Nihayet hasret bitti ve Pazartesi Günü akşamüstü Kırşehir’imiz karla buluştu. Genç, yaşlı, çoluk çocuk herkesin gözü aydı… Önceleri hatırlıyorum da daha Kasım ayında başlardı kar yağışları.

Nihayet hasret bitti ve Pazartesi Günü akşamüstü Kırşehir’imiz karla buluştu.
Genç, yaşlı, çoluk çocuk herkesin gözü aydı…
Önceleri hatırlıyorum da daha Kasım ayında başlardı kar yağışları. Şimdi küresel ısınma mı dersiniz, yoksa komple bozulan dünyada mevsimler de bozuldu mu bilemem? Ama gelecek her anlamda endişe verici…
Şu an gereken anın tadını çıkarmak, dünya gözüyle bakmak bembeyaz sokaklara, kara dokunmak, avucumuza alıp çocukluğumuza gitmek, hiç olmazsa birkaç dakika…
Çocukluk dedim de aklıma geldi. Bizim mahallemizde yokuşlar var. Kar yağınca büyük poşetleri kaptığımız gibi çıkardık tepeye. Sırayla otururduk, gittiği yere kadar kayardık. Şu an bunları yazarken bile tebessüm ettiren çocukluğumun en güzel anılarından biri olan bu olayın o zamanlar bizi ne kadar mutlu ettiğini tahmin edemezsiniz…

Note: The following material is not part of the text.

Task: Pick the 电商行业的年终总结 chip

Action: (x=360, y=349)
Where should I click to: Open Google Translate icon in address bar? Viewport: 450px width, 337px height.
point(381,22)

Tabi biz o zamanlar korkmadan çıkardık sokaklara, gece on ikilere kadar oynardık, kimseye de bir şey olmazdı. Dedim ya dünya bozuldu. Şimdi gündüz gözüne çıkamıyor çocuklar kapılarının önüne. Bırakın çocukları, yetişkinler bile bir saatten sonra çekiniyor dışarı çıkmaya!
Neyse bırakalım şimdi kötü şeyleri, birkaç dakika uzaklaşalım şuan ki olumsuzluklardan. Hadi gidelim anılara…
Yokuştan kayardık demiştim, bizim mahallede üç tane yokuş var. Biri ana yoldan sokağa ilk giriş, oradan çok araba geçer, hayır araba geçiyor diye de korkmuyoruz (O zamanlar çok cesuruz), tekerlekler karları eritiyor, rahat kayamıyoruz.
Diğeri biraz daha alçak bir yokuş orda da istediğimiz randımanı alamıyoruz.
En iyisi Hatice yengelerin evinin olduğu yokuş. Hem yüksek, hem araba geçmiyor.
Evet, karın başladığını görür görmez başlıyoruz “Annee büyük poşetttt”. Eldiven falan şimdiki gibi olmazsa olmaz değil, hem neyimize yetmiyor bir çift çorap, oda aynı işlevi görürdü. Eline çorabı geçiren, poşeti kapan koşuyor Hatice yengelerin bayırına, telefonsuz mesajsız…
Bayırın tepesine önce çıkmak için koşuyoruz, “Bir benim” “İki ben” “Üç ben”…
Sırayla oturuyoruz poşetimize, bırakıyoruz kendimizi bayır aşağı. Sonra “En uzağa ben kayacağım” yarışı başlıyor.
Saatlerce kayıyoruz, kayıyoruz… Ne yoruluyoruz, ne acıkıyoruz, ne üşüyoruz… Tabi eve gidene kadar. Eve girince fark ediyoruz, yorulduğumuzu, kurtlar gibi acıktığımızı, soğuktan donduğumuzu. Sobanın dibine kıvrılıyoruz buzlarımız çözülene kadar…
Ertesi gün tatilse ne âlâ, az önce yazdıklarım tekerrür ediyor. Tabi kapısının önünü buz pistine çevirdiğimiz Hatice yenge eline bir tas tuz alıp kayak merkezimizi yok etmediyse. Nasıl üzülüyoruz, nasıl kızıyoruz.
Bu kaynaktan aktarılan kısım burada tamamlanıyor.